PROBLEM TO SOLVE
The text below about the skyscraper's new lights: when did Malkin and his technical team choose to test the new lighting system?

------ TEXT SECTION

The old lights came in only 10 colors.
From Manhattan and the Bronx to Staten Island and even New Jersey, "there were hundreds of thousands of people on the streets looking up, filming and videoing, clustered on street corners," when the new lights came on, said Anthony Malkin, whose family controls the iconic Art Deco building.
In an interview with The Associated Press at his office, he glowed with pleasure describing Monday night's inaugural light show.
Keys also sang "Girl On Fire" from her new CD.
After all, the 102-story skyscraper "has always been a symbol of what's possible in New York, and all the dreams that can come true in this city that never sleeps," Keys, a New York native, said before her performance, which was ready on tracks while she watched from a Manhattan studio.
Malkin and his technical team wanted to test the new lighting system with as few people noticing as possible and chose early Thanksgiving morning.
Good luck, in the middle of Manhattan, with people walking around even at 2:30 a.m.

------------
------ DATASET ROWS

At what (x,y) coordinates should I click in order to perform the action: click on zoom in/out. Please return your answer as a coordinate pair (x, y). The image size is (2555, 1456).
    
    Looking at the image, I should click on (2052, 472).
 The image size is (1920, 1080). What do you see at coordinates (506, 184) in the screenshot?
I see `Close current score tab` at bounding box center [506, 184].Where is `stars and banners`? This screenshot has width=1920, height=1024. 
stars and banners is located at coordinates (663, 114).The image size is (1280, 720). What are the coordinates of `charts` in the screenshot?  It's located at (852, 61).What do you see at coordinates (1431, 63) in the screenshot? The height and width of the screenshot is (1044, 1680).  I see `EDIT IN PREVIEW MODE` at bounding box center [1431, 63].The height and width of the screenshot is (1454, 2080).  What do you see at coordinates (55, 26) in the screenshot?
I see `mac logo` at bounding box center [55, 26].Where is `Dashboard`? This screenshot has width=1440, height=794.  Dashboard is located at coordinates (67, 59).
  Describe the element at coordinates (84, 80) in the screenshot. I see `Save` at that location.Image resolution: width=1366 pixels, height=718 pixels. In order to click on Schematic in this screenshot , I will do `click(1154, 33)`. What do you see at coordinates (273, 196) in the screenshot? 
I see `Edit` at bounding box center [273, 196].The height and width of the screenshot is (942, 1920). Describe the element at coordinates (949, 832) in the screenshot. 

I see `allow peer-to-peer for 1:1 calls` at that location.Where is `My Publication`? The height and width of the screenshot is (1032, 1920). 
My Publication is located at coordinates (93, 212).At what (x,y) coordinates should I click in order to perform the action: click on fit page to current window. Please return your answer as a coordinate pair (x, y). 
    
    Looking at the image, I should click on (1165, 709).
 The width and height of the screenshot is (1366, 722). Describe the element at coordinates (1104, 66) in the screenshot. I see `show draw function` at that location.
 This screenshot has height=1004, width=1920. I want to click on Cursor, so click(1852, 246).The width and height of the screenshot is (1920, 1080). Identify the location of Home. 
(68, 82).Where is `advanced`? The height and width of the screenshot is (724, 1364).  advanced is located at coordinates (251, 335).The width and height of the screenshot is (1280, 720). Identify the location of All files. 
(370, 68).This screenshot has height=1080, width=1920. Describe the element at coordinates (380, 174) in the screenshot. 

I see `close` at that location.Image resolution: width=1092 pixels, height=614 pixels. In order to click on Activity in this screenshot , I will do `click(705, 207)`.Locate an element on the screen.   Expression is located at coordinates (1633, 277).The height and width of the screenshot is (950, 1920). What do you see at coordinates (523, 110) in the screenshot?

------------

THE SOLUTION
Early Thanksgiving morning.